Prinsip-Prinsip Hukum Islam dalam Tanggung Jawab Pelaku Usaha

15 11 2007

Sumber: Media Konsumen (07 November 2007)

Oleh: Najmudin Ansorullah

Prinsip ialah asas atau fondasi kebenaran yang menjadi pokok dasar (pijakan) orang berpikir dan bertindak (E. Pino dkk., 1968: 321, Muhammad Ali, t.th: 324). Dalam hukum Islam, prinsip berarti kebenaran universal yang inheren di dalam hukum Islam dan menjadi titik tolak pembinaannya; prinsip yang membentuk hukum Islam dan setiap cabang-cabangnya (Juhaya S. Praja, 1995: 69).

1. Tauhid

Secara etimologis, tauhid berarti mengesakan, yaitu mengesakan Allah. Tauhid adalah prinsip umum hukum Islam. Prinsip ini menyatakan bahwa semua manusia ada di bawah suatu ketetapan yang sama, yaitu ketetapan tauhid yang dinyatakan dalam kalimat la’ila’ha illa al-La’h (Tidak ada Tuhan selain Allah). Berdasarkan prinsip ini, maka pelaksanaan hukum Islam merupakan ibadah. Ibadah dalam arti perhambaan manusia dan penyerahan dirinya kepada Allah sebagai manifestasi pengakuan atas ke-Mahaesaa-Nya dan manifestasi kesyukuran kepada-Nya. (Juhaya S. Praja, 1995: 69).
Dengan tauhid, aktivitas ekonomi seperti jual beli merupakan bentuk ibadah, syukur serta bertujuan mencari Ridha-Nya. Prinsip tauhid yang menghasilkan pandangan tentang kesatuan umat manusia mengantar seseorang pengusaha Muslim untuk menghindari segala bentuk eksploitasi terhadap sesama manusia. Islam bukan saja melarang praktik riba dan pencurian, tetapi juga penipuan walau terselubung, bahkan sampai kepada larangan menawarkan barang pada saat konsumen menerima tawaran yang sama pada orang lain (Quraish Shihab, 2000: 411). Kelanjutan prinsip tauhid ialah prinsip keadilan, amar makruf nahi munkar, kemerdekaan, persamaan, toleransi, gotong royong dan lain-lain (Juhaya S. Praja, 1995: 72).
_ _ _
- TUJUAN LATIHAN:
Tuliskan kembali tanpa perubahan bagian dari teks tentang prinsip hukum Islam di atas yang dimulai dengan kata-kata "Sumber: Media Konsumen" dan diakhiri dengan "cabang-cabangnya (Juhaya S. Praja, 1995: 69).".

- DATA YANG DIBERIKAN:
_ _ _
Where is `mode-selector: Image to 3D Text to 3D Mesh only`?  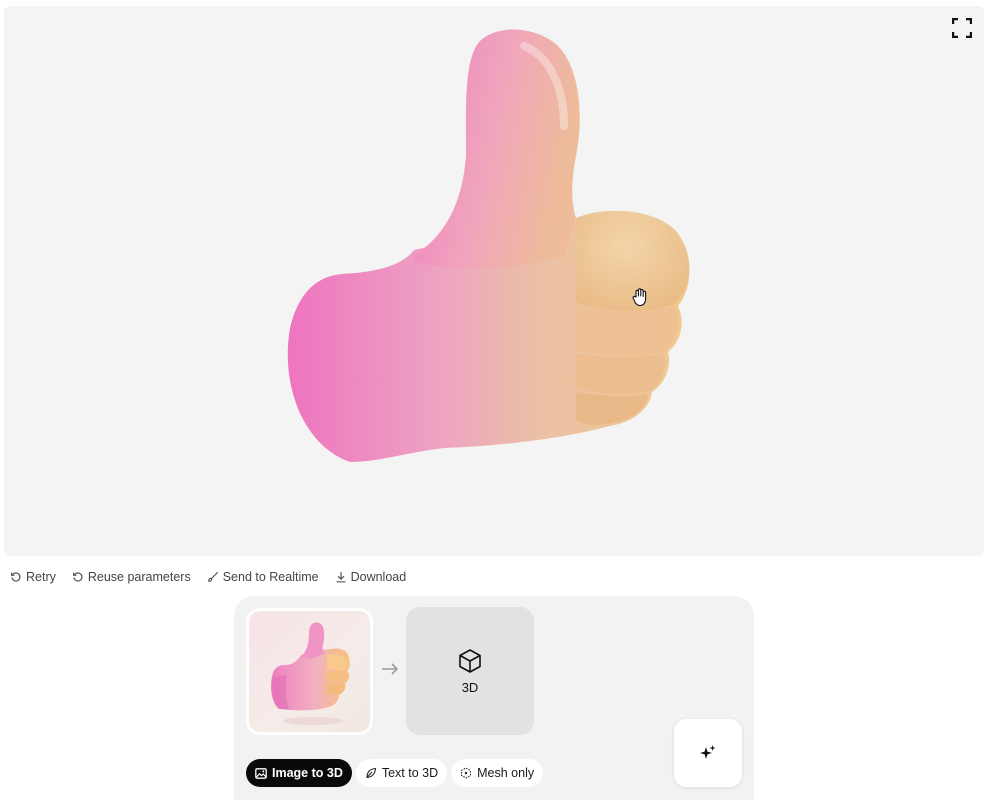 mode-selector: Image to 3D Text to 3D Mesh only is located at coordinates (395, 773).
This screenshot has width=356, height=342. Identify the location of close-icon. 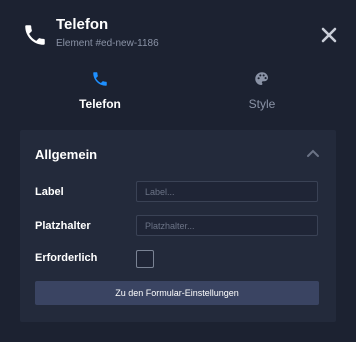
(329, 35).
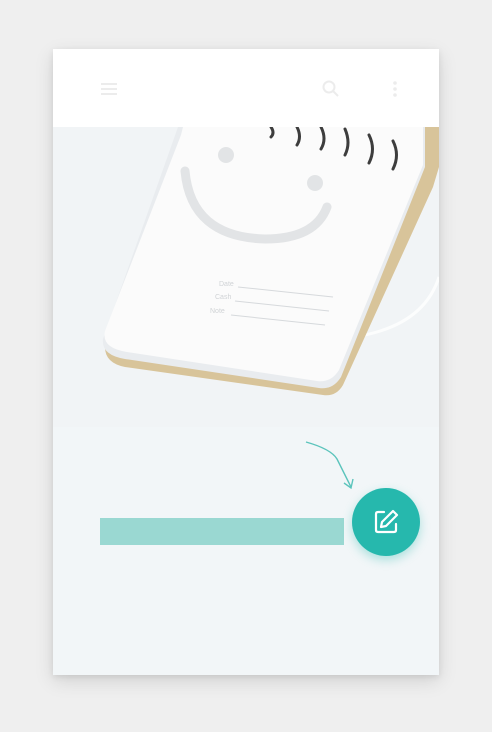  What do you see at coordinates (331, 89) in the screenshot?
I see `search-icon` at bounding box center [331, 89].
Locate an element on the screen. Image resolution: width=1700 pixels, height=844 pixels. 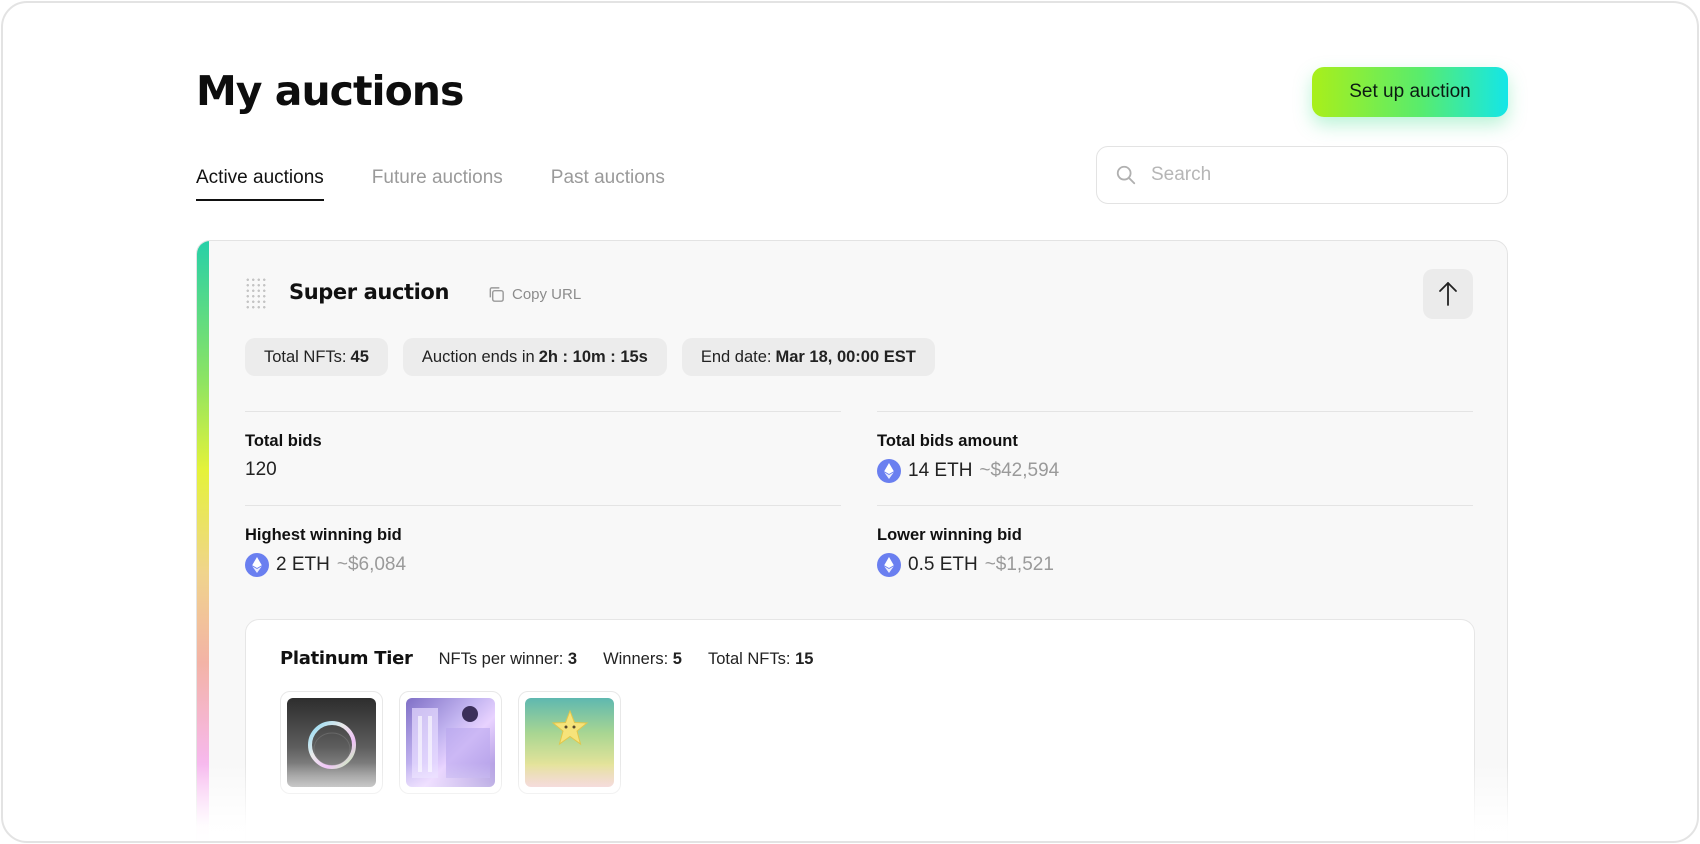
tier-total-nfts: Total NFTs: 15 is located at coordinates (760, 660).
_ _ _
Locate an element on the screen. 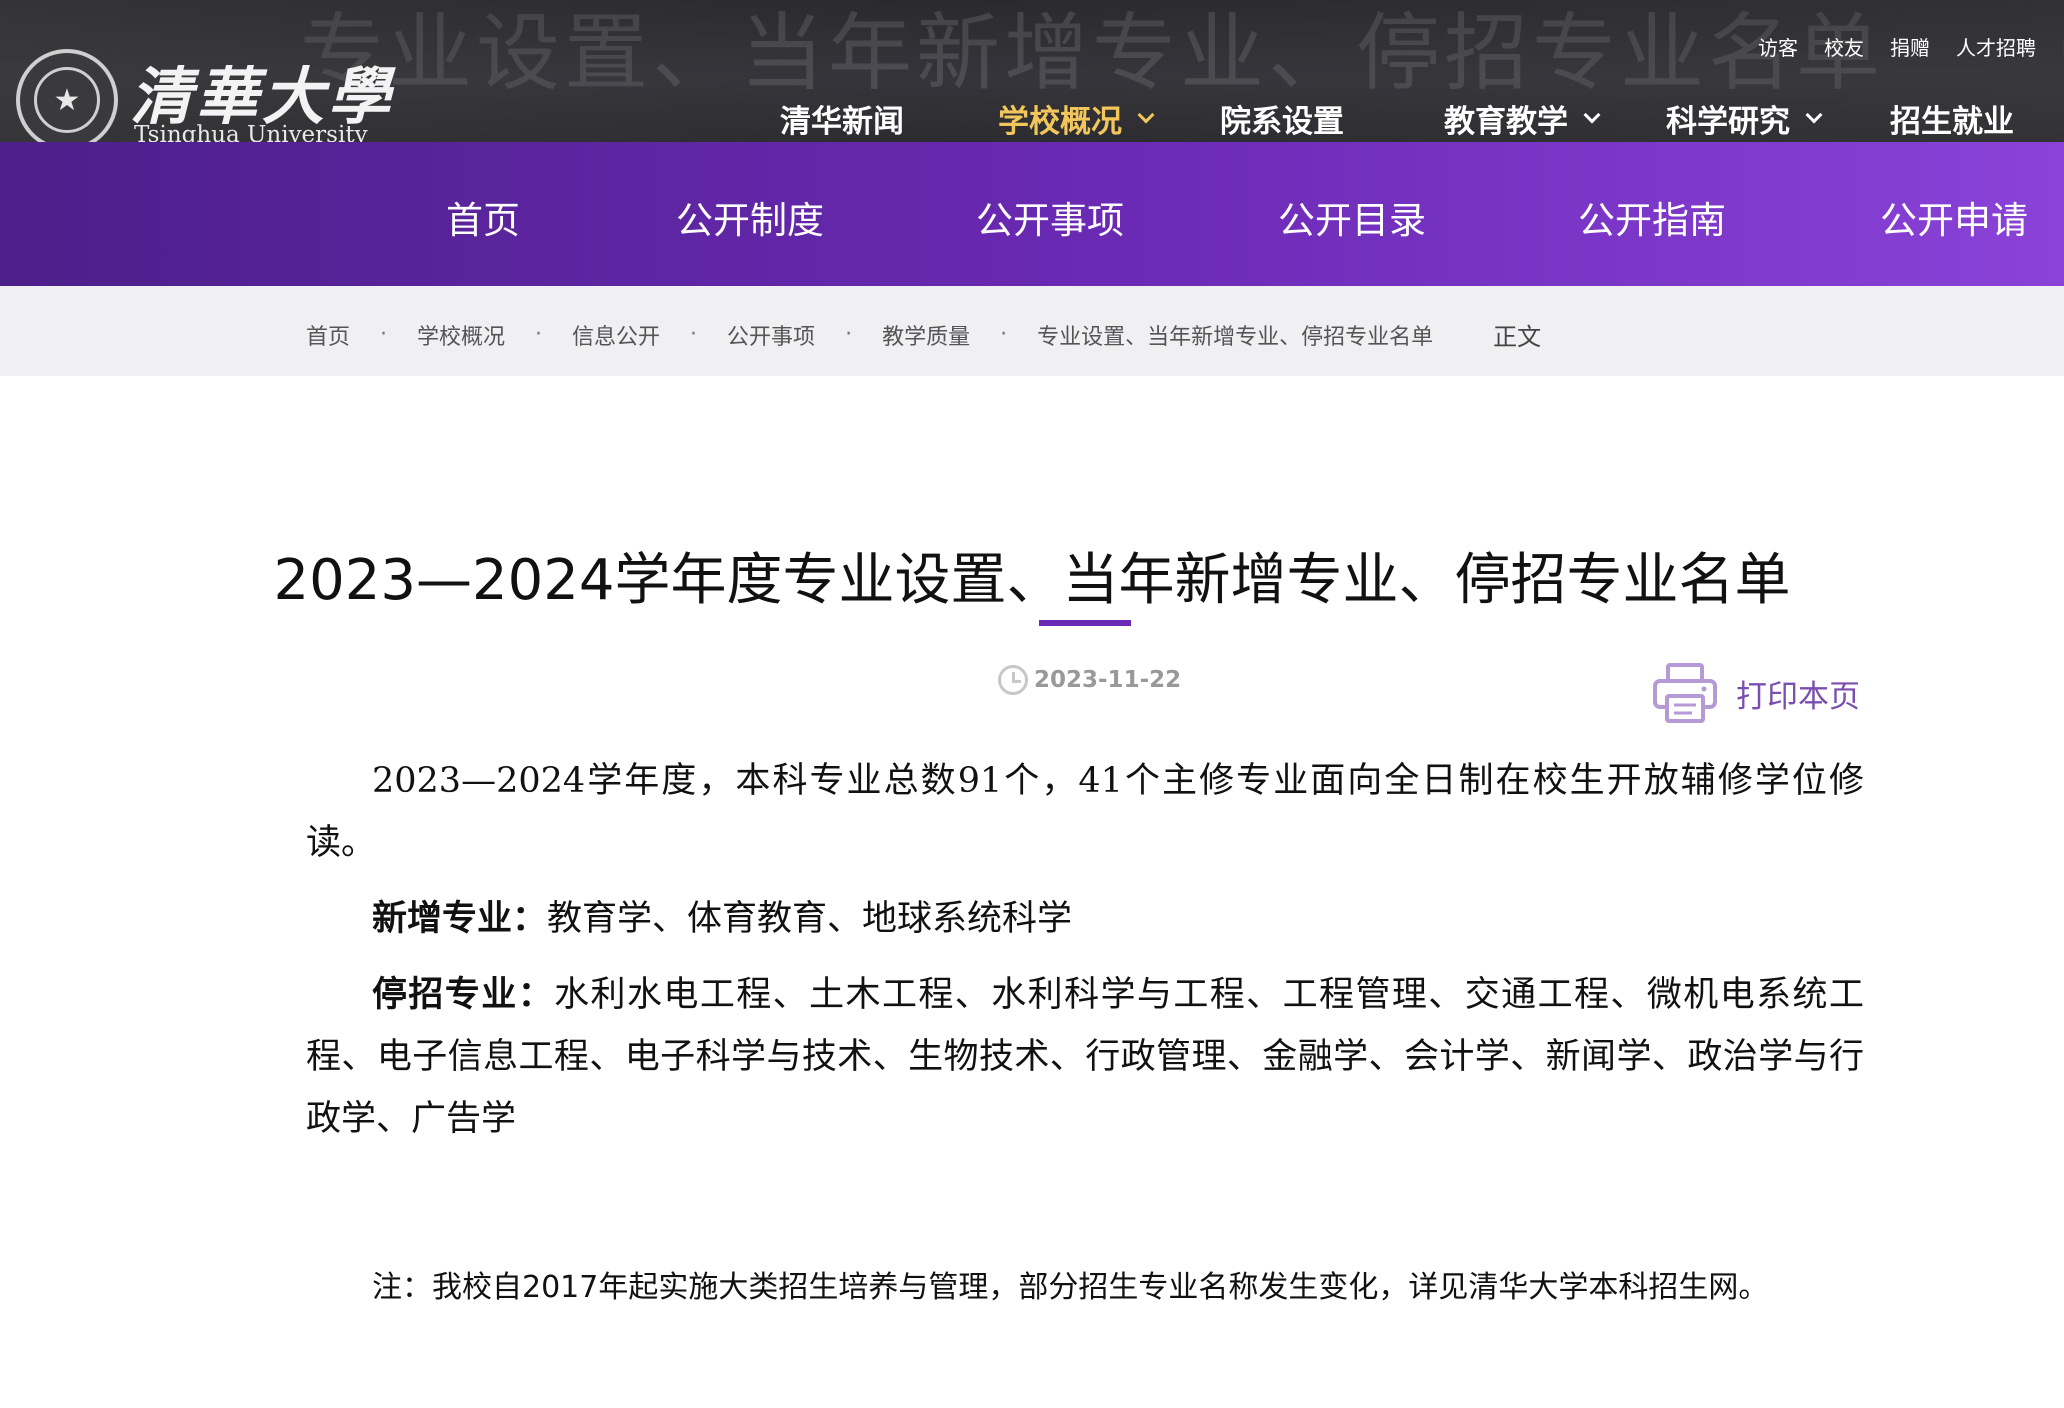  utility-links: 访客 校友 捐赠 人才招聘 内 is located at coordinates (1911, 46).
_ _ _
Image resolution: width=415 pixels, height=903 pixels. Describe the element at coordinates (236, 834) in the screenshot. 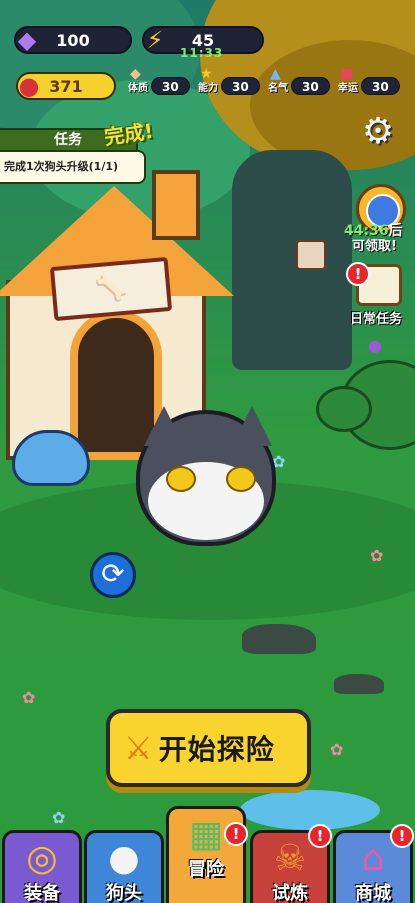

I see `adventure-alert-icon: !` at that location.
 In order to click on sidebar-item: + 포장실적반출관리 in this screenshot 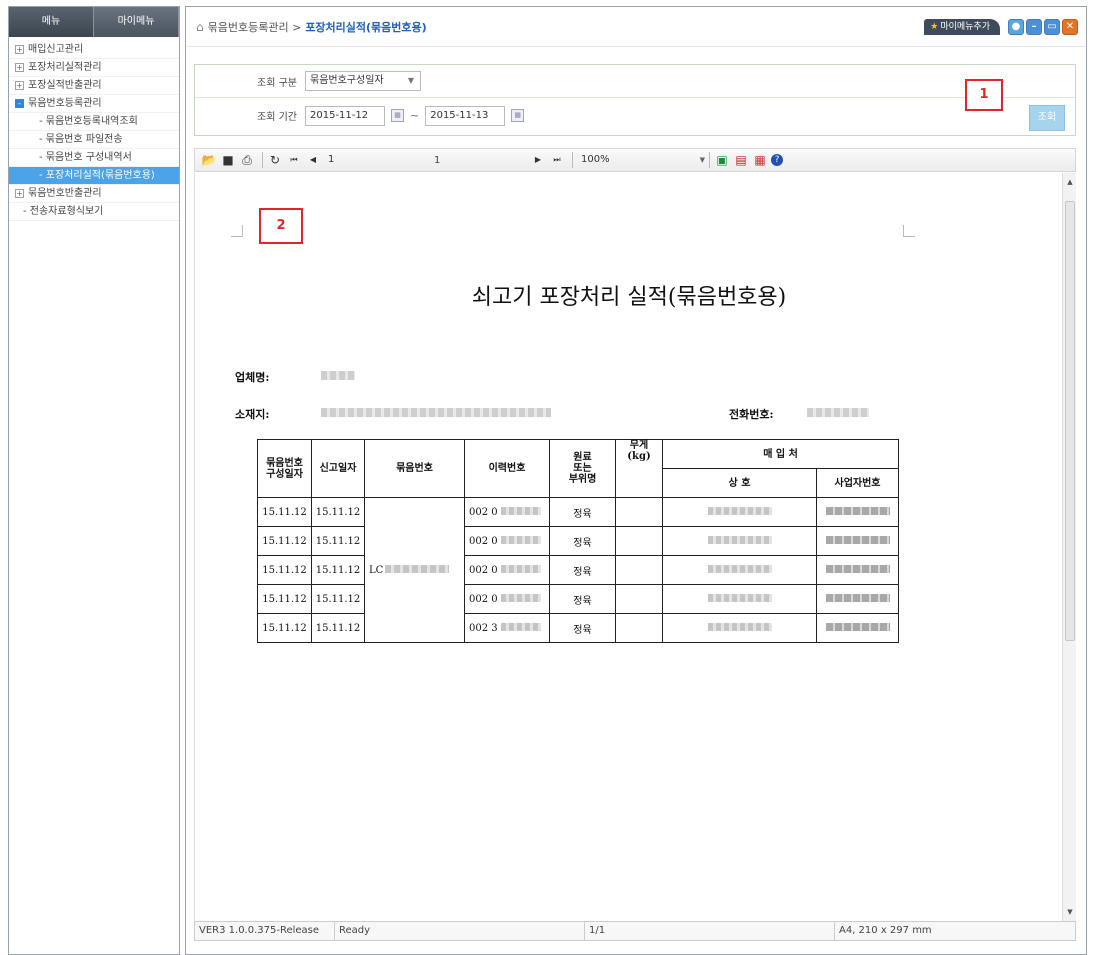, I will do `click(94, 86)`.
_ _ _
- JAWABAN ANDA:
Sumber: Media Konsumen (07 November 2007)

Oleh: Najmudin Ansorullah

Prinsip ialah asas atau fondasi kebenaran yang menjadi pokok dasar (pijakan) orang berpikir dan bertindak (E. Pino dkk., 1968: 321, Muhammad Ali, t.th: 324). Dalam hukum Islam, prinsip berarti kebenaran universal yang inheren di dalam hukum Islam dan menjadi titik tolak pembinaannya; prinsip yang membentuk hukum Islam dan setiap cabang-cabangnya (Juhaya S. Praja, 1995: 69).